I pinch my lips, every nerve inside my body incinerating with a venom so poisonous it could kill.

“Fuck you.” I spit, spinning on my heels and walking away.

I can hear someone follow, but I am really not in the mood.

“Go away!” I shout without turning around.

“Hang on a sec.” Hypnos catches up with me and slings his arm over my shoulder.

“Not in the mood.” I warn him, continuing to storm through the woods and far away from the asshole I left behind.

“Ash, don’t be mad. You know he has a temper, and you poked the bear.”

“He’s an inconsiderate ass. He deserves to be more than poked.” I snap.

“Ass, yes. Definitely, but after what’s gone down, I’m not sure I can agree with inconsiderate.” He chuckles .

I roll my eyes, groaning. I’ll never hear the end of this. “It was a moment of weakness. I don’t want to talk about it or think about it. It shouldn’t have happened.”

“Why not? We all have needs. It’s really not a big deal.

” He removes his arm after realizing I wasn’t going to slow down and throws his blonde hair into a bun in the center of his head.

“I’d ask if you’re saving yourself for marriage, but you already told us you’ve had sex before, so I’m just not seeing the issue. ”

“I’m here for a job. I’m supposed to be a professional and professionals don’t sleep around with the band. It would make me a groupie and to be perfectly honest, Night’s Deadly Deeds isn’t my jam.” I rant.

“Ouch. I’m going to brush that one off because I think you’re just a little pissed off at my boy and because I’ve seen you mouthing the words to every song at our concerts.

” He rubs his chest as if I’ve hit him straight in the heart.

“Just because you take that stick out of your ass every once in a while and have fun doesn’t mean you’re not a professional. It’s just life, live it.”

“You don’t get it.” I shake my head.

“Then help me.” He pleads.

I throw my head back, taking in the different shades of green from the leaves above us. I watch as the birds' flit from one branch to another and take a couple deep breaths.

“Something happened... a long time ago. It’s just really made me rethink a lot of things.” I sigh.

“Something bad? Did someone hurt you?” He asks quietly.

I shake my head, “Not exactly. I lost someone and I don’t think I ever got over it. I know it’s been ten years, but it was traumatic, and it’s really made it hard to build relationships, at least romantic ones.”

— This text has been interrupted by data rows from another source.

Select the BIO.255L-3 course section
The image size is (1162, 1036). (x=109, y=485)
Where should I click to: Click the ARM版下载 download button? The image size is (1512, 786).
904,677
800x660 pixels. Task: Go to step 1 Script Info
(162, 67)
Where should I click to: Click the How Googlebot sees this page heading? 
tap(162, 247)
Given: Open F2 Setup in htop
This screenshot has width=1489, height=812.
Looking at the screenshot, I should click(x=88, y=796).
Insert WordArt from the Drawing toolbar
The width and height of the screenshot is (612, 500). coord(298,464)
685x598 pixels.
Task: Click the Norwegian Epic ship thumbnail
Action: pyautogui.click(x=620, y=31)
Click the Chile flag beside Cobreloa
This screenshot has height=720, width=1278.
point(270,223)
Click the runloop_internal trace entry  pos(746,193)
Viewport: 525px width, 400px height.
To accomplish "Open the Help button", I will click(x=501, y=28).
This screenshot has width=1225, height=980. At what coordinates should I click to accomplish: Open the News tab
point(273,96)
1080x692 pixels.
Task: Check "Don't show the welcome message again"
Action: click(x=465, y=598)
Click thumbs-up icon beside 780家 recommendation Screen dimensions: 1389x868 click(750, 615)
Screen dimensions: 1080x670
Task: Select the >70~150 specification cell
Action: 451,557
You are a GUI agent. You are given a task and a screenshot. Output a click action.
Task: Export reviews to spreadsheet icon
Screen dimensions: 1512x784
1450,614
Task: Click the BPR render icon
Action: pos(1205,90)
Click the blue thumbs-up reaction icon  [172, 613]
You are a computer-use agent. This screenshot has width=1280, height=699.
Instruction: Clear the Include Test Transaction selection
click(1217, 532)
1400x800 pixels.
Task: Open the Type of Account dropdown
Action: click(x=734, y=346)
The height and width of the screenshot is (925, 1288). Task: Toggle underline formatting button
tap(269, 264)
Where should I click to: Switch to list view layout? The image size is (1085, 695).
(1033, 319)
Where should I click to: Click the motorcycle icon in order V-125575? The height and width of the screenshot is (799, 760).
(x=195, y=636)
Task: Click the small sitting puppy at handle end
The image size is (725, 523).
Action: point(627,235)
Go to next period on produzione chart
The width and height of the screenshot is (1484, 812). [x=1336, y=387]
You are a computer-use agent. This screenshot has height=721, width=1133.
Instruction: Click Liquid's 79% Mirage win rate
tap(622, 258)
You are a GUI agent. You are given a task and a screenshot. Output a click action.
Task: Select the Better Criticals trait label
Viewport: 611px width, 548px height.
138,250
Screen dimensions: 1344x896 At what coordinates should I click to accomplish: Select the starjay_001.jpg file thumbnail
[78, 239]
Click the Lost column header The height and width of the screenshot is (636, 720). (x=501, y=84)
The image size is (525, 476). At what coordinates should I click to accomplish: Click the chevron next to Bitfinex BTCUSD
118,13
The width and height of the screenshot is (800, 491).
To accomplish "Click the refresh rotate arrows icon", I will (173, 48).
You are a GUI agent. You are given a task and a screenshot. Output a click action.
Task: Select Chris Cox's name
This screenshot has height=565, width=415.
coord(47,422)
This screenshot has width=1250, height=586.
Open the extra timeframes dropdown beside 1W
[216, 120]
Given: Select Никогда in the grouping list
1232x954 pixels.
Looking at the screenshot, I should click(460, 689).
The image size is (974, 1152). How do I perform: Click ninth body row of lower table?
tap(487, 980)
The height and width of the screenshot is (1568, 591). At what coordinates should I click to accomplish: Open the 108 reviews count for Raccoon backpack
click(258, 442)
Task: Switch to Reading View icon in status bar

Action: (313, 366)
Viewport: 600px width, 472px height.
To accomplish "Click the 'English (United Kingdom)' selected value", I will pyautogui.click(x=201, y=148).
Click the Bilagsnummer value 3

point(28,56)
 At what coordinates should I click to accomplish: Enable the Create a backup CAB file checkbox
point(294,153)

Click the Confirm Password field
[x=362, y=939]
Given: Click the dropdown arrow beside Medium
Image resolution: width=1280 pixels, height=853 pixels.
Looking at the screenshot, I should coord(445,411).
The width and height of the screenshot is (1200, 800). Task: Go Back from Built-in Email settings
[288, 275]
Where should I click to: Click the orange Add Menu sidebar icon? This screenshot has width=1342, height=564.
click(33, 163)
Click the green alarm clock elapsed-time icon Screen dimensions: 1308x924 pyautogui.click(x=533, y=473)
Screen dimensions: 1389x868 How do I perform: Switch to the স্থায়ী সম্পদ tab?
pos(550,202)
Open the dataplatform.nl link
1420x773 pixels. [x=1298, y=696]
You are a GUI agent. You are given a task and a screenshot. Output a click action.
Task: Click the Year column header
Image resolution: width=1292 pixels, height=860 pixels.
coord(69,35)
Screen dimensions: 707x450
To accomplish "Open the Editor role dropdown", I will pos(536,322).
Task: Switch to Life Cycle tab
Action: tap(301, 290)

“Jeez, ten years is a long time, Ash. I think maybe it’s time to shake it off.”

I freeze where I stand, glaring at the blonde headed idiot. When he realizes I’ve stopped walking he turns around to face me.

“You have no freaking idea what I’ve been through. Shake it off?” I laugh mirthlessly. “You have no clue what you are saying.”

“I didn’t mean to upset you. You know I never mean to upset you, Ash. You can talk to me, tell me what happened for you to get to this conclusion that you can never kiss another person or let them in without it meaning something.” He pleads, gently grabbing my elbow.

I stare up into his dark brown eyes, searching inside myself for words.

“I can’t.” I choke out, a sob caught in my throat.

Hypnos’ nose flares and without another second passing, he pulls me into him, holding me while I cry into his chest. He gives me time to let it all out, every emotion that I’m feeling, which happens to be a very large range.

It’s the first time I’ve cried about my past in years. It took a long time to feel numb, let alone okay and even then, I was never truly okay. I’m still working out a lot of issues, but I’ve found normalcy in my life again and it’s all I can ask for. I don’t want to screw it up.